### Records from a collection
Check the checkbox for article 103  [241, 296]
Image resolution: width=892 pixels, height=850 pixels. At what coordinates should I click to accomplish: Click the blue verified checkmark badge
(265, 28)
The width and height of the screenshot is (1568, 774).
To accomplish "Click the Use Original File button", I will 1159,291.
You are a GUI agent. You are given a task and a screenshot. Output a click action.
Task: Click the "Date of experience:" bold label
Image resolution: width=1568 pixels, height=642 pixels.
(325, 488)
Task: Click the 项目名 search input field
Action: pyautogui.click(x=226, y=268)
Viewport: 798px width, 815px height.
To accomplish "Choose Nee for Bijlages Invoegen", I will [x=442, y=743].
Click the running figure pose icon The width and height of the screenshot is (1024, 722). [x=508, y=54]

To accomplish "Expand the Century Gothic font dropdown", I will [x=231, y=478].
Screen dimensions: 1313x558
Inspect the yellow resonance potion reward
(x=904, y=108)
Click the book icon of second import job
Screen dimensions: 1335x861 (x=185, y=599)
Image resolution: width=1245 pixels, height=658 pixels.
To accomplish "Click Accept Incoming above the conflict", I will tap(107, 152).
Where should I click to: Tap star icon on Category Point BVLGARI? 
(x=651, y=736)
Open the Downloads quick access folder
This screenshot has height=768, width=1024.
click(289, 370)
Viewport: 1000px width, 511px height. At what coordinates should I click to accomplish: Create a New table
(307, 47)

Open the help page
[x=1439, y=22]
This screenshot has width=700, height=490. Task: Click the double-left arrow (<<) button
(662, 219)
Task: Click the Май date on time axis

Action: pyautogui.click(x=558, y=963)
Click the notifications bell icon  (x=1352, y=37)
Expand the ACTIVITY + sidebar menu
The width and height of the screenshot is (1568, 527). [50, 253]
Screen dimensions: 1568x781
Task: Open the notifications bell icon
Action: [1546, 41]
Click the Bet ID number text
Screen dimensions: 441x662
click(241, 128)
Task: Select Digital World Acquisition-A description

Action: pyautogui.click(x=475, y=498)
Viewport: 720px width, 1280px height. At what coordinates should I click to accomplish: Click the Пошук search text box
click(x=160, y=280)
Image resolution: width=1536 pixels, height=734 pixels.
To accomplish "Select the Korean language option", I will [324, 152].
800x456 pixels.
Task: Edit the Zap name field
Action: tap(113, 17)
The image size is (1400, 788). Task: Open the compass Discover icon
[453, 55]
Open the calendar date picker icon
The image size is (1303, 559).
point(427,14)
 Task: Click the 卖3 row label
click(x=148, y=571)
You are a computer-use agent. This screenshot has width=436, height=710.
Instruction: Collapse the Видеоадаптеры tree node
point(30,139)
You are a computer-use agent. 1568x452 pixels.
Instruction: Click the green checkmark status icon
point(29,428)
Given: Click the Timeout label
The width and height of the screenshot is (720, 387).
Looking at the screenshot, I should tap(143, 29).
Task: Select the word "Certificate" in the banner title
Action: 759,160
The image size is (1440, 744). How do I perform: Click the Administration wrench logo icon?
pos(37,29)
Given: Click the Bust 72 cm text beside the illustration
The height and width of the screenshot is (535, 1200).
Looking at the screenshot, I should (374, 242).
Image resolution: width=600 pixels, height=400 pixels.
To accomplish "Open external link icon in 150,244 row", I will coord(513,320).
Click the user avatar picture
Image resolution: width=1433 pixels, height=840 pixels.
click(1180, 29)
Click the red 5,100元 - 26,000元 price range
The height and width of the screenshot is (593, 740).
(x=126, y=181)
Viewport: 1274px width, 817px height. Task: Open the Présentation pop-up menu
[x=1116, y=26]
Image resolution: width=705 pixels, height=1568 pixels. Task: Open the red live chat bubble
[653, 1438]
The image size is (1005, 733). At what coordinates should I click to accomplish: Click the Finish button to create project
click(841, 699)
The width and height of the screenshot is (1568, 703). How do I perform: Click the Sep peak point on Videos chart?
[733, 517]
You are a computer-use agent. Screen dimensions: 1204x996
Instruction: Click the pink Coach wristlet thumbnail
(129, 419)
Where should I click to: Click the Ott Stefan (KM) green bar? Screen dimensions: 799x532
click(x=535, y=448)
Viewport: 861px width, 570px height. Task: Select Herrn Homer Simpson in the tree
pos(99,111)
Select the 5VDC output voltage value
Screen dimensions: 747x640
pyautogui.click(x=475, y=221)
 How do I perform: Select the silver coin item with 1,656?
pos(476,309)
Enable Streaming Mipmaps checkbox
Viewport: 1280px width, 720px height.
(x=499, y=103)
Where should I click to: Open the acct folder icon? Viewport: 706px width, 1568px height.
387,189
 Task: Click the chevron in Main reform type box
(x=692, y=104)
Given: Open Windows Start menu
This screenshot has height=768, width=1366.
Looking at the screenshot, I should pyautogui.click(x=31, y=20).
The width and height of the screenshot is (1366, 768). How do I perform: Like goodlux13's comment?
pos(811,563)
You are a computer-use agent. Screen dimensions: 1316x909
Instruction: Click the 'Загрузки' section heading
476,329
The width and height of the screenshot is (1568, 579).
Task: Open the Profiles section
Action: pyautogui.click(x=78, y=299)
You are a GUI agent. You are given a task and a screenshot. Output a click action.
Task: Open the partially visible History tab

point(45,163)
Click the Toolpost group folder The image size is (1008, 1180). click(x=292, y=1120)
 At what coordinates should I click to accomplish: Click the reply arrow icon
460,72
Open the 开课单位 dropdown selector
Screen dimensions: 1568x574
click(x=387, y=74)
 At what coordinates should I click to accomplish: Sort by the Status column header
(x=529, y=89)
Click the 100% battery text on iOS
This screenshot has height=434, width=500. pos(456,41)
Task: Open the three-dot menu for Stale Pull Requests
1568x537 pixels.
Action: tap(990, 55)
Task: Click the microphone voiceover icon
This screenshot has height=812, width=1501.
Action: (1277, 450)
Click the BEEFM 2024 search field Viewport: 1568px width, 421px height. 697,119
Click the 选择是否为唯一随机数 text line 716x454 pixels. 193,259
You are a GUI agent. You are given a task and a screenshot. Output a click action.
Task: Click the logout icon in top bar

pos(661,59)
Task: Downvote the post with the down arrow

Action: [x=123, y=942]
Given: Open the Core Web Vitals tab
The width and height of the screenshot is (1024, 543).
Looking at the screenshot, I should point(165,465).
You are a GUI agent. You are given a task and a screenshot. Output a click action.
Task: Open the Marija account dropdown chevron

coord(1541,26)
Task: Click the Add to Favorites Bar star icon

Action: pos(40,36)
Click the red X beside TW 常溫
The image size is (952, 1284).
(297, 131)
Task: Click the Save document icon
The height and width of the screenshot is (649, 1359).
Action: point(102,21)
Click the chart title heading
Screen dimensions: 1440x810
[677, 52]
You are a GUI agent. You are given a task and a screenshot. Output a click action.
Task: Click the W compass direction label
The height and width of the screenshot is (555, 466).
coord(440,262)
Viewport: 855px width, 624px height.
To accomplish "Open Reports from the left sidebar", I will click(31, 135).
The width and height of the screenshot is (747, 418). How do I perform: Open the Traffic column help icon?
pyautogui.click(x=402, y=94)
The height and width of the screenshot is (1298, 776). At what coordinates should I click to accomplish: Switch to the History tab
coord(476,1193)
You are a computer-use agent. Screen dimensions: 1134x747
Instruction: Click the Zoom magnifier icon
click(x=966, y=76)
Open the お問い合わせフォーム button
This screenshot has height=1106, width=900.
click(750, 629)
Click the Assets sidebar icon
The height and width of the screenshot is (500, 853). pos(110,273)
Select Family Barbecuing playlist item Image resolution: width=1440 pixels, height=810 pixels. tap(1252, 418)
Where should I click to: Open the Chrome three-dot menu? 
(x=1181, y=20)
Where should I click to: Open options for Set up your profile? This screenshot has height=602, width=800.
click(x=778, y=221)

### What you should do
Give a word-for-word restatement of every record.

### Task result
Check the checkbox for article 103  [241, 296]
Image resolution: width=892 pixels, height=850 pixels. At what coordinates should I click to accomplish: Click the blue verified checkmark badge
(265, 28)
The width and height of the screenshot is (1568, 774).
To accomplish "Click the Use Original File button", I will 1159,291.
You are a GUI agent. You are given a task and a screenshot. Output a click action.
Task: Click the "Date of experience:" bold label
Image resolution: width=1568 pixels, height=642 pixels.
(325, 488)
Task: Click the 项目名 search input field
Action: pyautogui.click(x=226, y=268)
Viewport: 798px width, 815px height.
To accomplish "Choose Nee for Bijlages Invoegen", I will [x=442, y=743].
Click the running figure pose icon The width and height of the screenshot is (1024, 722). [x=508, y=54]

To accomplish "Expand the Century Gothic font dropdown", I will [x=231, y=478].
Screen dimensions: 1313x558
Inspect the yellow resonance potion reward
(x=904, y=108)
Click the book icon of second import job
Screen dimensions: 1335x861 (x=185, y=599)
Image resolution: width=1245 pixels, height=658 pixels.
To accomplish "Click Accept Incoming above the conflict", I will tap(107, 152).
Where should I click to: Tap star icon on Category Point BVLGARI? 
(x=651, y=736)
Open the Downloads quick access folder
This screenshot has height=768, width=1024.
click(289, 370)
Viewport: 1000px width, 511px height. At what coordinates should I click to accomplish: Create a New table
(307, 47)

Open the help page
[x=1439, y=22]
This screenshot has width=700, height=490. Task: Click the double-left arrow (<<) button
(662, 219)
Task: Click the Май date on time axis

Action: pyautogui.click(x=558, y=963)
Click the notifications bell icon  (x=1352, y=37)
Expand the ACTIVITY + sidebar menu
The width and height of the screenshot is (1568, 527). [50, 253]
Screen dimensions: 1568x781
Task: Open the notifications bell icon
Action: [1546, 41]
Click the Bet ID number text
Screen dimensions: 441x662
click(241, 128)
Task: Select Digital World Acquisition-A description

Action: pyautogui.click(x=475, y=498)
Viewport: 720px width, 1280px height. At what coordinates should I click to accomplish: Click the Пошук search text box
click(x=160, y=280)
Image resolution: width=1536 pixels, height=734 pixels.
To accomplish "Select the Korean language option", I will [324, 152].
800x456 pixels.
Task: Edit the Zap name field
Action: tap(113, 17)
The image size is (1400, 788). Task: Open the compass Discover icon
[453, 55]
Open the calendar date picker icon
The image size is (1303, 559).
point(427,14)
 Task: Click the 卖3 row label
click(x=148, y=571)
You are a computer-use agent. This screenshot has width=436, height=710.
Instruction: Collapse the Видеоадаптеры tree node
point(30,139)
You are a computer-use agent. 1568x452 pixels.
Instruction: Click the green checkmark status icon
point(29,428)
Given: Click the Timeout label
The width and height of the screenshot is (720, 387).
Looking at the screenshot, I should tap(143, 29).
Task: Select the word "Certificate" in the banner title
Action: 759,160
The image size is (1440, 744). How do I perform: Click the Administration wrench logo icon?
pos(37,29)
Given: Click the Bust 72 cm text beside the illustration
The height and width of the screenshot is (535, 1200).
Looking at the screenshot, I should (374, 242).
Image resolution: width=600 pixels, height=400 pixels.
To accomplish "Open external link icon in 150,244 row", I will coord(513,320).
Click the user avatar picture
Image resolution: width=1433 pixels, height=840 pixels.
click(1180, 29)
Click the red 5,100元 - 26,000元 price range
The height and width of the screenshot is (593, 740).
(x=126, y=181)
Viewport: 1274px width, 817px height. Task: Open the Présentation pop-up menu
[x=1116, y=26]
Image resolution: width=705 pixels, height=1568 pixels. Task: Open the red live chat bubble
[653, 1438]
The image size is (1005, 733). At what coordinates should I click to accomplish: Click the Finish button to create project
click(841, 699)
The width and height of the screenshot is (1568, 703). How do I perform: Click the Sep peak point on Videos chart?
[733, 517]
You are a computer-use agent. Screen dimensions: 1204x996
Instruction: Click the pink Coach wristlet thumbnail
(129, 419)
Where should I click to: Click the Ott Stefan (KM) green bar? Screen dimensions: 799x532
click(x=535, y=448)
Viewport: 861px width, 570px height. Task: Select Herrn Homer Simpson in the tree
pos(99,111)
Select the 5VDC output voltage value
Screen dimensions: 747x640
pyautogui.click(x=475, y=221)
 How do I perform: Select the silver coin item with 1,656?
pos(476,309)
Enable Streaming Mipmaps checkbox
Viewport: 1280px width, 720px height.
(x=499, y=103)
Where should I click to: Open the acct folder icon? Viewport: 706px width, 1568px height.
387,189
 Task: Click the chevron in Main reform type box
(x=692, y=104)
Given: Open Windows Start menu
This screenshot has height=768, width=1366.
Looking at the screenshot, I should pyautogui.click(x=31, y=20).
The width and height of the screenshot is (1366, 768). How do I perform: Like goodlux13's comment?
pos(811,563)
You are a computer-use agent. Screen dimensions: 1316x909
Instruction: Click the 'Загрузки' section heading
476,329
The width and height of the screenshot is (1568, 579).
Task: Open the Profiles section
Action: pyautogui.click(x=78, y=299)
You are a GUI agent. You are given a task and a screenshot. Output a click action.
Task: Open the partially visible History tab

point(45,163)
Click the Toolpost group folder The image size is (1008, 1180). click(x=292, y=1120)
 At what coordinates should I click to accomplish: Click the reply arrow icon
460,72
Open the 开课单位 dropdown selector
Screen dimensions: 1568x574
click(x=387, y=74)
 At what coordinates should I click to accomplish: Sort by the Status column header
(x=529, y=89)
Click the 100% battery text on iOS
This screenshot has height=434, width=500. pos(456,41)
Task: Open the three-dot menu for Stale Pull Requests
1568x537 pixels.
Action: tap(990, 55)
Task: Click the microphone voiceover icon
This screenshot has height=812, width=1501.
Action: (1277, 450)
Click the BEEFM 2024 search field Viewport: 1568px width, 421px height. 697,119
Click the 选择是否为唯一随机数 text line 716x454 pixels. 193,259
You are a GUI agent. You are given a task and a screenshot. Output a click action.
Task: Click the logout icon in top bar

pos(661,59)
Task: Downvote the post with the down arrow

Action: [x=123, y=942]
Given: Open the Core Web Vitals tab
The width and height of the screenshot is (1024, 543).
Looking at the screenshot, I should point(165,465).
You are a GUI agent. You are given a task and a screenshot. Output a click action.
Task: Open the Marija account dropdown chevron

coord(1541,26)
Task: Click the Add to Favorites Bar star icon

Action: pos(40,36)
Click the red X beside TW 常溫
The image size is (952, 1284).
(297, 131)
Task: Click the Save document icon
The height and width of the screenshot is (649, 1359).
Action: point(102,21)
Click the chart title heading
Screen dimensions: 1440x810
[677, 52]
You are a GUI agent. You are given a task and a screenshot. Output a click action.
Task: Click the W compass direction label
The height and width of the screenshot is (555, 466).
coord(440,262)
Viewport: 855px width, 624px height.
To accomplish "Open Reports from the left sidebar", I will click(31, 135).
The width and height of the screenshot is (747, 418). How do I perform: Open the Traffic column help icon?
pyautogui.click(x=402, y=94)
The height and width of the screenshot is (1298, 776). At what coordinates should I click to accomplish: Switch to the History tab
coord(476,1193)
You are a computer-use agent. Screen dimensions: 1134x747
Instruction: Click the Zoom magnifier icon
click(x=966, y=76)
Open the お問い合わせフォーム button
This screenshot has height=1106, width=900.
click(750, 629)
Click the Assets sidebar icon
The height and width of the screenshot is (500, 853). pos(110,273)
Select Family Barbecuing playlist item Image resolution: width=1440 pixels, height=810 pixels. tap(1252, 418)
Where should I click to: Open the Chrome three-dot menu? 
(x=1181, y=20)
Where should I click to: Open options for Set up your profile? This screenshot has height=602, width=800.
click(x=778, y=221)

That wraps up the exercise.